Die herrschenden Schichten, die bei diesen Prozessen ständig reicher wurden, begannen, alle staatlichen Ausgaben für Sozialprogramme als unakzeptables Hemmnis für ihre persönliche Bereicherung anzusehen.

Ende der 1970er Jahre setzten sich beide Parteien für die Rücknahme der Reformpolitik der 1930er und 1960er Jahre ein, aber die Demokratische Partei erwies sich – gerade weil sie mit den vergangenen Reformen stärker in Verbindung gebracht wurde – als besser geeignet, um diese Angriffe durchzuführen.

Die allgemein als "Welfare" bekannte Sozialhilfe (früher: Aid to Families with Dependent Children), ging aus dem New Deal des Demokraten Franklin Delano Roosevelt hervor und wurde von Johnson im Rahmen der Great Society stark ausgeweitet. Sie wurde 1996 unter dem Demokraten Bill Clinton zerschlagen. Barack Obama hat heute mit seiner "Gesundheitsreform", wie er sie irreführend nennt, die zentrale Reform der Great Society (Medicare) ins Visier genommen.

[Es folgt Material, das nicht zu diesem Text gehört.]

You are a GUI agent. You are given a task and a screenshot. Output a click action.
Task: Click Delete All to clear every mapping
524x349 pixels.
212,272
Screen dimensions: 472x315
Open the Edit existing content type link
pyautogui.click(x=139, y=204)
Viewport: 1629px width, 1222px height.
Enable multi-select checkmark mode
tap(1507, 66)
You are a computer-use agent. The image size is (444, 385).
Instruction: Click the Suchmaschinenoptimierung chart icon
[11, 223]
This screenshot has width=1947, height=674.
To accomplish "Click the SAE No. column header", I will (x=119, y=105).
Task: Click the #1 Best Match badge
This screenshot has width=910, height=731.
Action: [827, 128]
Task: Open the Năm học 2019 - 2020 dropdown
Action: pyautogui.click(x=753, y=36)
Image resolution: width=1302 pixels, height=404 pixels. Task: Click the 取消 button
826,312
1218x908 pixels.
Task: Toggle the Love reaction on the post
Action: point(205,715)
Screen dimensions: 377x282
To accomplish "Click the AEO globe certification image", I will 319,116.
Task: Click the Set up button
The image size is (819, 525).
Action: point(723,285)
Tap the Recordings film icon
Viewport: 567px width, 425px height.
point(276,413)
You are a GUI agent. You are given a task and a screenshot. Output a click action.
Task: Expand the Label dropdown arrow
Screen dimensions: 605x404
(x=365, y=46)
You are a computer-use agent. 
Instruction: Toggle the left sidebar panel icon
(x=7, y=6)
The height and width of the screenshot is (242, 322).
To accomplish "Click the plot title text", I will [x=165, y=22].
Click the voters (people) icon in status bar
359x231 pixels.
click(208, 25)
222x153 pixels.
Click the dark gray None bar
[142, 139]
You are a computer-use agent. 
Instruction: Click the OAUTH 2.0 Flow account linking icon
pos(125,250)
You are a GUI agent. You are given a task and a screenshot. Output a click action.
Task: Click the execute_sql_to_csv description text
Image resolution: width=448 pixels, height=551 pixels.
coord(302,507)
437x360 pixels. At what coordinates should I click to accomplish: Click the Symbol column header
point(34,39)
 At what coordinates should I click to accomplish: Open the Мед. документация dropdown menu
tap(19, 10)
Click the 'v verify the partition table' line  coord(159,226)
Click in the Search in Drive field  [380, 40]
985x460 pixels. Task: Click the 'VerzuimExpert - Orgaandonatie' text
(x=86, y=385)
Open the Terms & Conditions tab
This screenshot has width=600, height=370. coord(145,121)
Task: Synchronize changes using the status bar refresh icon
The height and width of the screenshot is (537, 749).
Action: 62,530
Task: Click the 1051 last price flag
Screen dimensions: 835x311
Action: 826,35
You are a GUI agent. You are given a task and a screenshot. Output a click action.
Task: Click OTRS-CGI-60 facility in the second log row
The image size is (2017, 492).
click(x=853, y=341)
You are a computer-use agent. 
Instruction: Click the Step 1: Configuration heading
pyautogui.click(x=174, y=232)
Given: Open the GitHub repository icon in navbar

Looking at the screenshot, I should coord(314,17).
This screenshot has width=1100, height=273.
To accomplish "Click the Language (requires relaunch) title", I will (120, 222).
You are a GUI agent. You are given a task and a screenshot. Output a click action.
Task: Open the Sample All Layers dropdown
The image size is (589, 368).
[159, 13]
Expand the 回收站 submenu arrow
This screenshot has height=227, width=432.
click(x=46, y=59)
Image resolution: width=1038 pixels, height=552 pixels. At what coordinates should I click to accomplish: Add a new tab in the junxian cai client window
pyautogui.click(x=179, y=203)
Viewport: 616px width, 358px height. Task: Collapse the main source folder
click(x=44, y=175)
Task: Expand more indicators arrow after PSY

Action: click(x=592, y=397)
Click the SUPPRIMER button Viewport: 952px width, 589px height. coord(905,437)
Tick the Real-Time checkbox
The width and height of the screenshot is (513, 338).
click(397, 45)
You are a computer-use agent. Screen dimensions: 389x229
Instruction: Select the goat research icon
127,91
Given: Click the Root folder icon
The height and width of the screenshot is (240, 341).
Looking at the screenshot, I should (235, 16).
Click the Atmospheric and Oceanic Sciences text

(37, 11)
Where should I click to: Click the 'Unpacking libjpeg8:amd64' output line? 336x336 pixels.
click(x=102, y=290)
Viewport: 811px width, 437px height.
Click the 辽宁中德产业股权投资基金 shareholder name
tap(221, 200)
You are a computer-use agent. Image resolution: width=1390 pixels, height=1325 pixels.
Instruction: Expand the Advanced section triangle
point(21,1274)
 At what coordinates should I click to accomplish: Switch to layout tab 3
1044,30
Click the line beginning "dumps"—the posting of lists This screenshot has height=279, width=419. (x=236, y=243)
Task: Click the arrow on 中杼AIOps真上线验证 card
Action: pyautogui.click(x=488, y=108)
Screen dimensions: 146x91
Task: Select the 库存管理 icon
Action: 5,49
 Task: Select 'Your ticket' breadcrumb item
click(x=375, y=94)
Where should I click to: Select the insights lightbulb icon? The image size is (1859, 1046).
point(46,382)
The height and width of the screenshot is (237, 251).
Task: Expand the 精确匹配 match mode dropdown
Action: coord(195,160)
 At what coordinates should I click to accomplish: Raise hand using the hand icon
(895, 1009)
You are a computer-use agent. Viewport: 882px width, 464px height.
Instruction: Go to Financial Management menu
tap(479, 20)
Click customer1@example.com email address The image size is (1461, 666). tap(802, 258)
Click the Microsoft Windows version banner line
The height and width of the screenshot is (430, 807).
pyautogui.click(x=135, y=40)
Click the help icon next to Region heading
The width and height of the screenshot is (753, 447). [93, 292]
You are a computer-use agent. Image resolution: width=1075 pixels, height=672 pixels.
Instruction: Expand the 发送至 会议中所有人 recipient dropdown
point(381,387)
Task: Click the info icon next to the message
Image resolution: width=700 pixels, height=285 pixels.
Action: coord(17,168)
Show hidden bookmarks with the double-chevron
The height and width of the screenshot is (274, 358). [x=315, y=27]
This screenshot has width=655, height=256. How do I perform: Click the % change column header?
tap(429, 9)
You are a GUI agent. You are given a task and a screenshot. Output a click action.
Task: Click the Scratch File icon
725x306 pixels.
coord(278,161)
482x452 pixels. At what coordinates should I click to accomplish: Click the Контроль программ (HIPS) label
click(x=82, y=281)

Die Angriffe sind unerbittlich. Vor kurzem tat sich Obama mit den Republikanern zusammen, um die Ausgaben für Lebensmittelmarken zu senken und das verlängerte Arbeitslosengeld zu kürzen. Diese Kürzungen, die zusammen etwa sechzig Millionen Amerikaner betreffen, werden zu unvorstellbarem Leiden führen und dabei weniger Geld "sparen", als ein einzelner amerikanischer Milliardär besitzt. Am anderen Ende der Klassenspaltung ermöglicht die Federal Reserve den Finanzbetrügern weiterhin den Zugang zu kostenlosen Krediten, was die Aktienkurse auf neue Rekordstände treibt.

Heute, fünfzig Jahre nach Johnsons Schwur, die Armut zu beenden, setzen Demokraten und Republikaner eine Politik um, die dafür sorgen wird, dass sie im Gegenteil weiter steigt. Fünfzig Millionen Menschen, ein Sechstel der Bevölkerung, leben unter der offiziellen Armutsgrenze. Der gescheiterte Krieg gegen die Armut wurde schon lange aufgegeben. Stattdessen wird ein sozialer und politischer Krieg gegen die Arbeiterklasse geführt, in dem riesige Reichtümer an die Spitze der Gesellschaft geschaufelt werden, während die „neue Normalität“ am unteren Ende der Gesellschaft in chronischer Massenarbeitslosigkeit und sozialem Elend besteht.

Das letzte halbe Jahrhundert hat unwiderlegbar gezeigt, dass es nicht möglich ist, die Armut im Rahmen des Profitsystems zu beseitigen. Diese drängende Aufgabe kann nur durch die unabhängige politische Mobilisierung der Arbeiterklasse für ein Ende der Herrschaft der Finanz- und Wirtschaftsoligarchie und die Umgestaltung der Wirtschaft auf sozialistischer Grundlage erfüllt werden.